A DOSE OF REALITY HITS
THE TREASURY MARKET
Prepared by Jack McIntyre
Strategy
Buy the December 116/112 put spread on the December T-bond for 1-13/64s (current price) or better. This makes break-even 114-25+. There are 37 days until expiration. The current delta of this position is —38. Implied volatilities have been bid up of late which is why we prefer buying put spreads and not outright put options. If the underlying contract closes below major support at 115-00, we expect to see the selling pressure magnified.

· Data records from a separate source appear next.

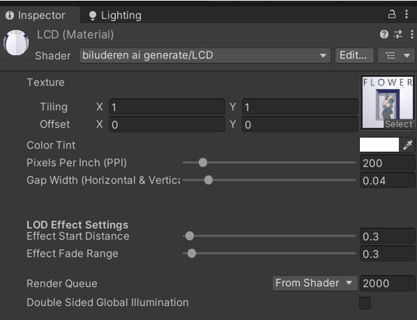The height and width of the screenshot is (320, 417).
Task: Toggle the Inspector lock icon
Action: tap(391, 14)
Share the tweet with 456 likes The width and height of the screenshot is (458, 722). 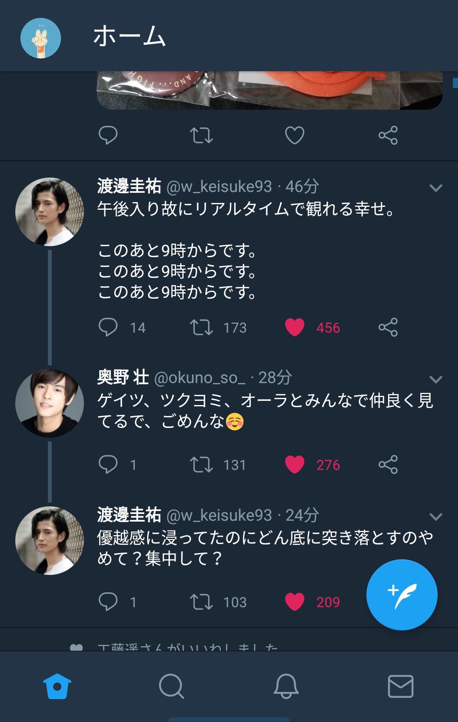coord(388,327)
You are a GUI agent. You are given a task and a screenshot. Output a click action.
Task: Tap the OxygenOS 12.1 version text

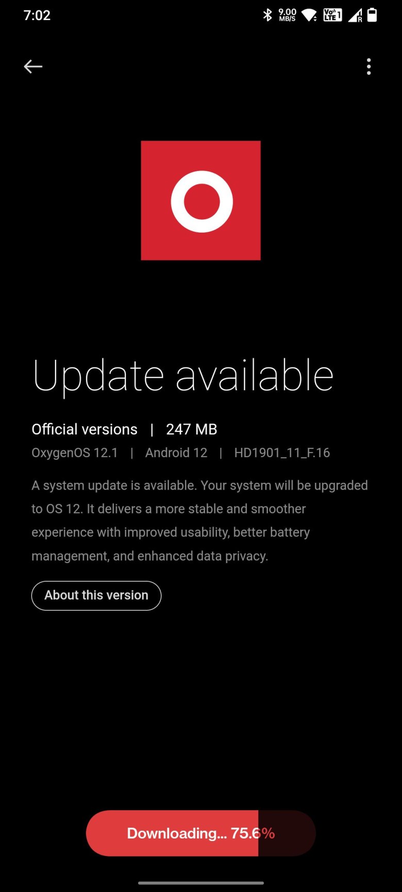click(x=75, y=453)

Was Greenspan"s testimony to the House Banking Committee yesterday this year's version of the “irrational exuberance” speech? It certainly seems so given the direct bluntness and tone of the speech. Moreover, the reaction in the financial markets suggests that it was as well. We are speculating that this was a very calculated move by Greenspan to remove some of the leverage in the financial markets. We do not mean the type of financial which dominated the U.S. Treasury market back in 1993 when the yield curve was incredibly steep and which was a primary reason for the Fed raising rates the following February. No, we are talking about the speculative leverage which has been in the underlying sentiment of the markets. Bulls abound, which has taken bond yields to levels which are typically not associated with an economy growing above trend (it can be said that the U.S. economy is still experiencing above trend growth for the year).
Back in early December of last year, after the irrational exuberance speech, bond yields backed up from 6.31% on December 12th to 6.90% by the end of January. We do not expect to see the same type of move unfold during this down turn, but keep in mind that the market is a lot “longer” now than it was back then. Just take a look at open interest. It is coming into early October at record high levels and most of the new longs coming in this month are currently “underwater.”

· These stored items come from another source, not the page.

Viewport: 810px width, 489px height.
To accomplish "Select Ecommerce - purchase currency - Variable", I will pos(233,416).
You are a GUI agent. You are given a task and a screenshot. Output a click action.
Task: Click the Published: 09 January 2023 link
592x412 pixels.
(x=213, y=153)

If you look at the CRB Index (and Greenspan does), it puts a bearish or at least less bullish spin on the Treasury market. It is up about 7 points in the last several weeks and with 30-year yields still being near their lows since early 1996, some type of risk premium, inflation premium, call it what you will, needs to be reflected in the long-end of the curve based on the potential for more gains in commodity prices.
October 9, 1997MCM, Inc.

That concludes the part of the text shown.